***** RECORDS SHOWN *****

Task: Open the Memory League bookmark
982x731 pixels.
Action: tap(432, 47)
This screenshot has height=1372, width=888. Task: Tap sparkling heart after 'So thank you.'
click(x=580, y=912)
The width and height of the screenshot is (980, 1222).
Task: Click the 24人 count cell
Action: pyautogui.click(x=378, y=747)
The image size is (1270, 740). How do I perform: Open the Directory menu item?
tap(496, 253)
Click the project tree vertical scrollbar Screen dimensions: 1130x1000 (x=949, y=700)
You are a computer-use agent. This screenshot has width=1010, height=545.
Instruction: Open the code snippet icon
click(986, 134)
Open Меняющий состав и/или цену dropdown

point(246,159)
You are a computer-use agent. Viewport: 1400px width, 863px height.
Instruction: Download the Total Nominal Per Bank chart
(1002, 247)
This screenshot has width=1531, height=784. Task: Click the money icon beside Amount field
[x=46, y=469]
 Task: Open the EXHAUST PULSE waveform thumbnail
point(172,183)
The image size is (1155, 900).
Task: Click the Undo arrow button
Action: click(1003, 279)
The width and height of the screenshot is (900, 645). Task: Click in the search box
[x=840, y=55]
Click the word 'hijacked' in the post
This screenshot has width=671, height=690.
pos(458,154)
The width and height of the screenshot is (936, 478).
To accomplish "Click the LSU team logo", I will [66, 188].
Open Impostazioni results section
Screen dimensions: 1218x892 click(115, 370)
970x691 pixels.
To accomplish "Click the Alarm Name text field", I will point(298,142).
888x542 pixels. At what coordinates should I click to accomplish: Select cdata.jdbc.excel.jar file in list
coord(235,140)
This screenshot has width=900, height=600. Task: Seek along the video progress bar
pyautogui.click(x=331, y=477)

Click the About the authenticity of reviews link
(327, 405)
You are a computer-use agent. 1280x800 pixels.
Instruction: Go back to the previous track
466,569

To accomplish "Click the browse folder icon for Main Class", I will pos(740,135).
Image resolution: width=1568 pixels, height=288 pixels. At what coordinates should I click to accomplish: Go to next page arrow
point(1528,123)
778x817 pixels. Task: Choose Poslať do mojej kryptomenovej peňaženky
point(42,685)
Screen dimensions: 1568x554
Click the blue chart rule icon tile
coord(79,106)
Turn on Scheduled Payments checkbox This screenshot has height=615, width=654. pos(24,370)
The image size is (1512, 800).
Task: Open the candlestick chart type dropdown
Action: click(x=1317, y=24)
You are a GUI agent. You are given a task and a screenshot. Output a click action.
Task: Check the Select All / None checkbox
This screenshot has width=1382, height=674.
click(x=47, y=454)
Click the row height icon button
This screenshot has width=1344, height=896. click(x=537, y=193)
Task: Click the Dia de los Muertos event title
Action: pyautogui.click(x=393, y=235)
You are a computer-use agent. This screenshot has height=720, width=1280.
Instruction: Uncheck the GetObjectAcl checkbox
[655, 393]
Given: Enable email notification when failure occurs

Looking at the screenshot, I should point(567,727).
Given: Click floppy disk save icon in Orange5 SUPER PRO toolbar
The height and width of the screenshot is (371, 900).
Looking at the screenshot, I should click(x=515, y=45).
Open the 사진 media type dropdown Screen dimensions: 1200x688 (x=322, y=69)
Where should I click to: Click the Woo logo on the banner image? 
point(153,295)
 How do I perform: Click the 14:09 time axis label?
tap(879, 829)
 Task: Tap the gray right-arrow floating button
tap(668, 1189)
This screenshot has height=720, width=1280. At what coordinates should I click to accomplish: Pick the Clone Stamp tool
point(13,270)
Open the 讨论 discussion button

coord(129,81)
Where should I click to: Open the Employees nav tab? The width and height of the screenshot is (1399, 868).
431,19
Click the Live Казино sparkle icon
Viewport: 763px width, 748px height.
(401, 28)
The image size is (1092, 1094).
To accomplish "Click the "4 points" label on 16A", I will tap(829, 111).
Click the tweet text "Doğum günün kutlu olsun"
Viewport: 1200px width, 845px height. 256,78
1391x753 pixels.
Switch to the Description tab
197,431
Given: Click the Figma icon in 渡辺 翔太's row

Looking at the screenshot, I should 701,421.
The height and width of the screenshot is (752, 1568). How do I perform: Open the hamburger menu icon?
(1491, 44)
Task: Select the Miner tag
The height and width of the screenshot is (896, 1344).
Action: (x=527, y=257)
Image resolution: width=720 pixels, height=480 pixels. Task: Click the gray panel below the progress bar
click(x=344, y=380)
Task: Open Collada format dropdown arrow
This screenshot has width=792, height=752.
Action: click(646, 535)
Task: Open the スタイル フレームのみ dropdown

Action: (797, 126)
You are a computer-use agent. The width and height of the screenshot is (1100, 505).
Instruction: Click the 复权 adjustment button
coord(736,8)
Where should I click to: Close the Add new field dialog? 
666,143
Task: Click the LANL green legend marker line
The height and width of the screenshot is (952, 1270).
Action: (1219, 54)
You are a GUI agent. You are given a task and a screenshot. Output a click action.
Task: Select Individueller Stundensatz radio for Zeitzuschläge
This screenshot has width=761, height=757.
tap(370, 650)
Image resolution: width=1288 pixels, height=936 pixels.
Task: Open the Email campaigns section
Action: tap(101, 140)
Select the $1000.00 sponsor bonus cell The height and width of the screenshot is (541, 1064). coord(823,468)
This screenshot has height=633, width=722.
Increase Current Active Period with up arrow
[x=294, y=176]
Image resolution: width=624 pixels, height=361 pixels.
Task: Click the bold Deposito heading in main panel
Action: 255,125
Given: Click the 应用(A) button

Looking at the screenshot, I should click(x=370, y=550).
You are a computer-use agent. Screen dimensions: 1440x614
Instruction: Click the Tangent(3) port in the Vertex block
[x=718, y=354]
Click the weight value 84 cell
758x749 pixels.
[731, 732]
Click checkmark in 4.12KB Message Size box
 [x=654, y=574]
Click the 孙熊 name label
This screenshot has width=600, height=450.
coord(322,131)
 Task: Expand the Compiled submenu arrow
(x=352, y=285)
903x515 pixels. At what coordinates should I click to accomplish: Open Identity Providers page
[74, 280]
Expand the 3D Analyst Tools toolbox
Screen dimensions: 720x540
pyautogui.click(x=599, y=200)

*****

WHAT THIS TASK INVOLVES: Each line from the one containing "You are a computer-use agent. Screen" through the end of the material should be restated word for word; leave out every line before it.

TASK OUTPUT:
You are a computer-use agent. Screen dimensions: 1440x614
Instruction: Click the Tangent(3) port in the Vertex block
[x=718, y=354]
Click the weight value 84 cell
758x749 pixels.
[731, 732]
Click checkmark in 4.12KB Message Size box
 [x=654, y=574]
Click the 孙熊 name label
This screenshot has width=600, height=450.
coord(322,131)
 Task: Expand the Compiled submenu arrow
(x=352, y=285)
903x515 pixels. At what coordinates should I click to accomplish: Open Identity Providers page
[74, 280]
Expand the 3D Analyst Tools toolbox
Screen dimensions: 720x540
pyautogui.click(x=599, y=200)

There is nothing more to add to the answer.